Solís explained that the Treasury would prioritize payments on the public debt first, then salaries, and then pensions. The subsequent priorities included transfers to institutions "according to their social urgency". All other payments would be made only if funds are available.

==Other challenges==
A 2016 report by the U.S. government report identifies other challenges facing Costa Rica as it works to expand its economy by working with potential foreign investors:

- The ports, roads, water systems would benefit from major upgrading. Attempts by China to invest in upgrading such aspects were "stalled by bureaucratic and legal concerns".
- The bureaucracy is "often slow and cumbersome".
- The country needs even more workers who are fluent in English and languages such as Portuguese, Mandarin and French.
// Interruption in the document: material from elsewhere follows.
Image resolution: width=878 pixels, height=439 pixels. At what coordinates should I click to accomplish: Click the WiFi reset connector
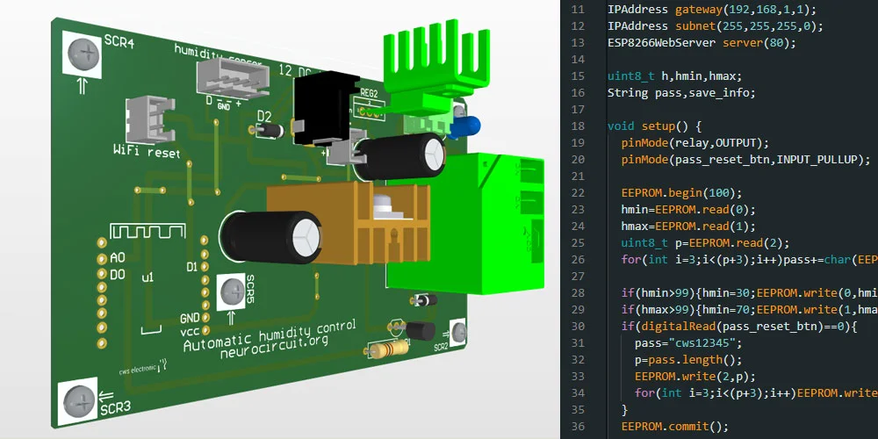point(145,120)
It would also benefit from more graduates in Science, Technology, Engineering and Math (STEM) programs.
- Some sectors are controlled by a state monopoly which excludes competition but in other respects, "Costa Rican laws, regulations and practices are generally transparent and foster competition".
- The country has been slow in completing environmental impact assessments which have caused delays in projects being completed.
- Product registration is a slow process, although this may improve with digitization.
- In spite of government attempts at improving the enforcement of intellectual property laws, this aspect remains a concern.

==Natural resources==

Costa Rica's rainfall, and its location in the Central American isthmus, which provides easy access to North and South American markets and direct ocean access to the European and Asian Continents. Costa Rica has two seasons, both of which have their own agricultural resources: the tropical wet and dry seasons. One-fourth of Costa Rica's land is dedicated to national forests, often adjoining beaches, which has made the country a popular destination for affluent retirees and ecotourists.

A full 10.27% of the country is protected as national parks while an additional 17% is set aside for reserves, wildlife refuges and protected zones. Costa Rica has over 50 wildlife refuges, 32 major national parks, more than 12 forest reserves and a few biological reserves.

Because of ocean access, 23.7% of Costa Rica's people fish and trade their catches to fish companies; this is viewed as "small scale artisanal coastal" fishing and is most common in the Gulf of Nicoya. Costa Rica also charges licensing fees for commercial fishing fleets that are taking tuna, sardines, banga mary, mahi-mahi, red tilapia, shrimp, red snapper, other snappers, shark, marlin and sailfish. In mid 2017, the country was planning to ban large-scale commercial fishing off the southern Pacific Coast in an area nearly a million acres in size. The bill in congress was intended to "protect the extraordinary marine and coastal resources" from "indiscriminate and unsustainable commercial fishing."

Sport fishing in Costa Rica is an important part of the tourism industry; species include marlin, sailfish, dorado, tarpon, snook, rooster fish, wahoo, tuna, mackerel, snapper and rainbow bass.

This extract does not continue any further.